Валя взглянула на него с изумлением.

– Но… но почему ты молчал? Почему ничего никому не сказал?

– А кому? – взорвался Василий. – Нашему председателю? Или нашему руководителю парторганизации? Да меня за такие слова либо расстреляли бы, либо сослали бы. Ты думаешь, товарищу Сталину не докладывали о провокациях на границах? Не сообщали, что враг стягивает силы? Уверен, что говорили. Но всегда хочется верить в хорошее. Тем более что между Германией и СССР заключен был пакт о ненападении.

– Как Гитлер мог его нарушить? – возмущенно продолжила Валя, укладывая в потрепанный чемодан сменное белье мужа. – Какая подлость. Да он просто негодяй!

– Что есть, то есть.

– Надеюсь, наша доблестная Красная Армия будет гнать мерзавцев до самого Берлина.

– Полагаю, что все так и будет, но вот скольким победа будет стоить жизни… – понурив голову, отозвался Василий.

Валентина пристально посмотрела на мужа и, подойдя к нему, тихо спросила:

– Стало быть, ты считаешь, что война затянется на месяцы?

– Да, я боюсь, что мы недооцениваем врага, с которым нам предстоит воевать, – сухо отметил супруг.

– Ты не прав, – не согласилась с ним Валя. – Не мне судить, – естественно, что я могу знать, – но я полагаю, что наша армия в несколько раз превосходит армию противника. Во главе нашей страны стоят умные, дальновидные руководители. Наше вооружение во много раз лучше, чем у немцев.

– Откуда ты знаешь? Я был на финской и видел все.

– Но нас поддержат угнетенные люди других стран, которые ждут не дождутся того времени, когда они свергнут своих хозяев. Едва рабочий класс прознает, что фашисты бомбят наши города, то тут же массы выйдут на улицы в знак протеста.

Василий с улыбкой поглядел на раскрасневшуюся от волнения жену. В эту минуту она была так прекрасна, что у него от тоски сжалось сердце. Когда он уходил на финскую войну, такого не ощущал. Наоборот, красный командир рвался на фронт, рвался защищать Родину. Нет, сейчас Василий тоже стремился поскорее попасть на фронт. Но теперь в его душе поселился страх. Не за себя, разумеется (он никогда не был малодушным или слабохарактерным парнем), а за своих близких.
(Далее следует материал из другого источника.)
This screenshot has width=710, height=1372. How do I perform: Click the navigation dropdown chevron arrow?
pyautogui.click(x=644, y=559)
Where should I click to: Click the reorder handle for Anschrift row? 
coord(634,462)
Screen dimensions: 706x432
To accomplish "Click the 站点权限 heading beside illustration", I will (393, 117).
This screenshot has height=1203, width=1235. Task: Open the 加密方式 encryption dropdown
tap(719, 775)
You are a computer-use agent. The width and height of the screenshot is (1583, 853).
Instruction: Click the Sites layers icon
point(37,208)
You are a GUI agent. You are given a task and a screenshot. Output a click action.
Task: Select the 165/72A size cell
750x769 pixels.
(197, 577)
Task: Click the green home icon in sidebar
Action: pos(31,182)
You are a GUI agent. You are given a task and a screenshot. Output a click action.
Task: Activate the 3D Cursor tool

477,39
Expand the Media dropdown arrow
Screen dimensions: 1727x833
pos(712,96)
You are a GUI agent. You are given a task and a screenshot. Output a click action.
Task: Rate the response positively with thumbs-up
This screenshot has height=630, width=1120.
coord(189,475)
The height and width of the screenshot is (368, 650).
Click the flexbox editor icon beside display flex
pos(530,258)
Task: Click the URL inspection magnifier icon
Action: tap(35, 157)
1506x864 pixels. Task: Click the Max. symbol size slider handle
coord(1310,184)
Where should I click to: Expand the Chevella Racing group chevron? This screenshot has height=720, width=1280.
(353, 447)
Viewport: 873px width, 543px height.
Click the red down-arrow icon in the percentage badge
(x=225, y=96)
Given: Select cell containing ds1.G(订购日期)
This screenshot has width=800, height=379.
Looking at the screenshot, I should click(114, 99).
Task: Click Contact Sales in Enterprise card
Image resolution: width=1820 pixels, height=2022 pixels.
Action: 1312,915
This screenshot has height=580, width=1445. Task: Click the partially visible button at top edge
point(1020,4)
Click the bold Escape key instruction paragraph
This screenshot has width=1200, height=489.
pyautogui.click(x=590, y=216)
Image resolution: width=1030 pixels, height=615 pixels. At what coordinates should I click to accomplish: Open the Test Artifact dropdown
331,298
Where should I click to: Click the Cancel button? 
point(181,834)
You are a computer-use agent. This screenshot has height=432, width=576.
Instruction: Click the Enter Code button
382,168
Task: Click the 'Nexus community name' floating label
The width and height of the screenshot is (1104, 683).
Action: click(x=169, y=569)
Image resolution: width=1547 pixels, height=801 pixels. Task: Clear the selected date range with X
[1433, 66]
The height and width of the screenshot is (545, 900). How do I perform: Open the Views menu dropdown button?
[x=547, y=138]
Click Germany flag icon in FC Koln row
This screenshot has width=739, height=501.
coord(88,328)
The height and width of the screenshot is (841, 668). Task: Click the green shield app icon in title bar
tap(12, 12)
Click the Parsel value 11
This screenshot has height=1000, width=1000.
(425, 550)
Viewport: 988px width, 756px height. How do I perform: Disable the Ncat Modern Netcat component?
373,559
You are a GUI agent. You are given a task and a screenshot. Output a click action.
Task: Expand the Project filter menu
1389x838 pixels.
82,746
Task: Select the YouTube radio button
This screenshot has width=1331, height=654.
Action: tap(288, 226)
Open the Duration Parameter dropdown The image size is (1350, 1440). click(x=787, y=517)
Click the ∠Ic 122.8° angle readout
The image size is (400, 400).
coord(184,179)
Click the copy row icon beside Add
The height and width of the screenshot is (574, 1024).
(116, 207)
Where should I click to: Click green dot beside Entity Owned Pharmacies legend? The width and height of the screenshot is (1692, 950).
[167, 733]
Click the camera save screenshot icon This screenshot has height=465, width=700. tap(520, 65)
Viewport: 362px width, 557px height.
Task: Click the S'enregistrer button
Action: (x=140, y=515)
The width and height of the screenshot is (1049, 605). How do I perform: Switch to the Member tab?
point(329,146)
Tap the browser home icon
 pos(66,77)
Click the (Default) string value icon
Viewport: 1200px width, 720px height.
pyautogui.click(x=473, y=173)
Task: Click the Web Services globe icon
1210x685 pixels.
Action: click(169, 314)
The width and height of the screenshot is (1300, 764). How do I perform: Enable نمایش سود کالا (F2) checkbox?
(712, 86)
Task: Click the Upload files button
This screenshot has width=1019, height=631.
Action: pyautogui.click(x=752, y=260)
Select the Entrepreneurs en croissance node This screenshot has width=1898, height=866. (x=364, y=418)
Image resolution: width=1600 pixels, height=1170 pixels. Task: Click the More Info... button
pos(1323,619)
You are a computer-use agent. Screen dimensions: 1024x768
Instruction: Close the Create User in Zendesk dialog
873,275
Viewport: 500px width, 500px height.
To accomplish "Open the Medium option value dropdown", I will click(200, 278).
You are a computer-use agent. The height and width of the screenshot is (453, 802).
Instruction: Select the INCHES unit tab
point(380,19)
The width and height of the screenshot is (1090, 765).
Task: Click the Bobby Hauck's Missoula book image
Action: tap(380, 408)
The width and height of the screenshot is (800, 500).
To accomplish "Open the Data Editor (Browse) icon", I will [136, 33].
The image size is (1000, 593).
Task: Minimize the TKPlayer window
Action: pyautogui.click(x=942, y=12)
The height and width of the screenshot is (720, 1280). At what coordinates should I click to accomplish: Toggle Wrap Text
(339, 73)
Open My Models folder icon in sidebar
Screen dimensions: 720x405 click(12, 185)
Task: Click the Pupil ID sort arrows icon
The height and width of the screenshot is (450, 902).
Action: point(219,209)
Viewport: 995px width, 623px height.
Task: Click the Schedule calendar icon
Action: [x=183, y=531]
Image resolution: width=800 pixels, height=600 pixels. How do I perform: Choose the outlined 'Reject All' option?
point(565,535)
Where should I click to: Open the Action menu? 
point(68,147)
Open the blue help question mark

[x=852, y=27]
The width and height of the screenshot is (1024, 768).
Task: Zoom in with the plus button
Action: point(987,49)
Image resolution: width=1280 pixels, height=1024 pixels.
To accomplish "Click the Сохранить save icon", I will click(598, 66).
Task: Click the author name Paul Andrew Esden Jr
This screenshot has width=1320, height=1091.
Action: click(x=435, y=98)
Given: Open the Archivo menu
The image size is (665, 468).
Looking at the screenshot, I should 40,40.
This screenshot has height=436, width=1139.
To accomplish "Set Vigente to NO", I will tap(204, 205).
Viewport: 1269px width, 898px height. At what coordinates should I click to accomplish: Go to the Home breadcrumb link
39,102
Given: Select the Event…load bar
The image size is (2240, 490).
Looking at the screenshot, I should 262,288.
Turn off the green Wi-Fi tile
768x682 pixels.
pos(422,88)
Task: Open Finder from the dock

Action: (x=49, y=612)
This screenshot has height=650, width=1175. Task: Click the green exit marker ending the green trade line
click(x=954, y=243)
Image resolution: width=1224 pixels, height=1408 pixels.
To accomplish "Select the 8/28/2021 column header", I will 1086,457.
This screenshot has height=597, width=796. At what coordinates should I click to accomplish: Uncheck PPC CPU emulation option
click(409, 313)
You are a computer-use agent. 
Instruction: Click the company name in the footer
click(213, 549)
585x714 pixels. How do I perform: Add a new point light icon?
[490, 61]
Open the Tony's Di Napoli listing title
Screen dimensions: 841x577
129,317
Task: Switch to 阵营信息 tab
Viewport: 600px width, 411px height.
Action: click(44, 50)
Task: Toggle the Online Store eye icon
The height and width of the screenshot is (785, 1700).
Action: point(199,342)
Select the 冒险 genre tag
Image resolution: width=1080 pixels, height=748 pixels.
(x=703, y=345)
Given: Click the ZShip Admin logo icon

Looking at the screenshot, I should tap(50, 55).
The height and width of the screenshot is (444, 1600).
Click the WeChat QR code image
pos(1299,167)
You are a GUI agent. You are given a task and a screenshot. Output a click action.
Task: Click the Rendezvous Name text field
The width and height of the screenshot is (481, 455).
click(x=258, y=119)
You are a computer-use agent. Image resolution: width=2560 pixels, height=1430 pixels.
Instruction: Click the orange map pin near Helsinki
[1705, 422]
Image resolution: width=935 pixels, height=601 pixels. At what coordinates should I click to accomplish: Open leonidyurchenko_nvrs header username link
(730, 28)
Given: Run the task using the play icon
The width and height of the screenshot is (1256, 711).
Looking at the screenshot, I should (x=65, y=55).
Он предчувствовал, что на их долю выпадут суровые испытания.

Рано утром по шоссейной дороге, проходившей мимо деревни, потянулись подводы с мужчинами, которые, как и Василий, и другие молодые ребята, направлялись в Смоленск в военкомат. Одни шли, получив повестку, другие добровольно, по велению сердца. Так или иначе, все стремились поскорее попасть в Красную Армию.

– Ну что, пора, – скомандовал председатель. – Нужно ехать. Не поминайте нас лихом, бабоньки… Михаил Терентьевич, смотри, головой отвечаешь за колхоз. Работайте, не жалея сил. Если кто из центра приедет, то подчиняться беспрекословно. Полагаюсь на вас. В путь, товарищи. Победа будет за нами!

Только сейчас женская половина деревни осознала весь ужас происходящего. Со всех сторон поднялся невообразимый вой и плач. Никто из них не знал, увидят ли они когда-нибудь своих родных и близких. Мужчины, многим из которых не суждено было вернуться домой, покидали родимую землю с тяжелым сердцем.

– Бабоньки, что же будет? – утирая слезы рукавом, всхлипывала Анна. – Что ж такое? Нам же обещали мирную жизнь!

– Что теперь-то об этом вспоминать, – сердито заметил дед Михаил. – Нужно думать, как фашистов прогнать да не дать им топтаться по земле нашей русской.